Which lines in the records below contain the word "link"? Copy each of them.

*Data excerpts*
=== Section Start ===

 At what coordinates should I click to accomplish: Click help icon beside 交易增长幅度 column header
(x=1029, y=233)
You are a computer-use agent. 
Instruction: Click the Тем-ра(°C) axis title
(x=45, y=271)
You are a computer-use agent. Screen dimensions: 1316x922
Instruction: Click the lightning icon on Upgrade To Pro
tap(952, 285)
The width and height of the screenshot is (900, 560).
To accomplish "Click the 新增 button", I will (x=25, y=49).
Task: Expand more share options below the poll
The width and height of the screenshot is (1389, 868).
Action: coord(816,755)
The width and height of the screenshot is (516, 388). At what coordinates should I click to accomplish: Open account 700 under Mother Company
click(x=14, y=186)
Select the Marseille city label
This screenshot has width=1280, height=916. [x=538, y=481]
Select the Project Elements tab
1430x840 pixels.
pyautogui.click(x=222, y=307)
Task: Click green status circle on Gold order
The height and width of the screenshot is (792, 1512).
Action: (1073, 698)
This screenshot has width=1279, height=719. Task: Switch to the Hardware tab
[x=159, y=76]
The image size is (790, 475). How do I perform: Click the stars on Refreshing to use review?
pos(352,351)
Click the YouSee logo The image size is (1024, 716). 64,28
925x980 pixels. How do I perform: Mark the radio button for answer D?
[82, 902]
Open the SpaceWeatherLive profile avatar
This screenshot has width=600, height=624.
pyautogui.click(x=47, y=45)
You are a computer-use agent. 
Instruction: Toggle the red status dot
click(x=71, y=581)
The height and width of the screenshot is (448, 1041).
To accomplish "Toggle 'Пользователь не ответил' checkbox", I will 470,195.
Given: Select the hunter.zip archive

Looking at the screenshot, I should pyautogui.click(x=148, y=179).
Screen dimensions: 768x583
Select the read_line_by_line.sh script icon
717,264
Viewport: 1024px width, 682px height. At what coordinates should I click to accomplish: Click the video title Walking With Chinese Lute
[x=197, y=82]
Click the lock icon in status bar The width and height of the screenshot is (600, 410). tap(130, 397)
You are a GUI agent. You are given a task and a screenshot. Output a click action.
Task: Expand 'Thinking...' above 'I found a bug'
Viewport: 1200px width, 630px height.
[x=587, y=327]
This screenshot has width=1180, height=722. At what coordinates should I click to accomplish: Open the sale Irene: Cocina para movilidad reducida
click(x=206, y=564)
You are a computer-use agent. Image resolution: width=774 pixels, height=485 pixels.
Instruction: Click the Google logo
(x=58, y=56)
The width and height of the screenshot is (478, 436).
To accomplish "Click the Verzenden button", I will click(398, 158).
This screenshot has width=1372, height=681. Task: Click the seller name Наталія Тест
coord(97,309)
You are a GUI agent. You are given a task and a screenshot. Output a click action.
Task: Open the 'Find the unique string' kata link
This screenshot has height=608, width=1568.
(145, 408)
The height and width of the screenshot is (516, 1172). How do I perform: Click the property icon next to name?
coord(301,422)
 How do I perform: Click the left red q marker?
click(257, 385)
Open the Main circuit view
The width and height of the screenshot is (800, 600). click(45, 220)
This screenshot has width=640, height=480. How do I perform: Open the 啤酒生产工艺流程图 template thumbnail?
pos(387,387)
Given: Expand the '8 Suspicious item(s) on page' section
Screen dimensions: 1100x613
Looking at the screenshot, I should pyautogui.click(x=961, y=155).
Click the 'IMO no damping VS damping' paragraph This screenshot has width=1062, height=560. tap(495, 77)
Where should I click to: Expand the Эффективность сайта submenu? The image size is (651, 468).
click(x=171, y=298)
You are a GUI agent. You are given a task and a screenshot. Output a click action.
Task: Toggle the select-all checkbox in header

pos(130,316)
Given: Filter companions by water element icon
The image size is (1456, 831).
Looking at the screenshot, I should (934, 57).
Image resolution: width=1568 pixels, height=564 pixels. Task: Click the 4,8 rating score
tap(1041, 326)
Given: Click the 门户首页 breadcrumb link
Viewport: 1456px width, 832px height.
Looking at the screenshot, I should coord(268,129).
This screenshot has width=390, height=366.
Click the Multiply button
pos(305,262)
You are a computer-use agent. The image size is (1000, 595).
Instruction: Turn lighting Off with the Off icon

=== Section End ===

*Result*
Task: Open the 'Find the unique string' kata link
Given: Click the 门户首页 breadcrumb link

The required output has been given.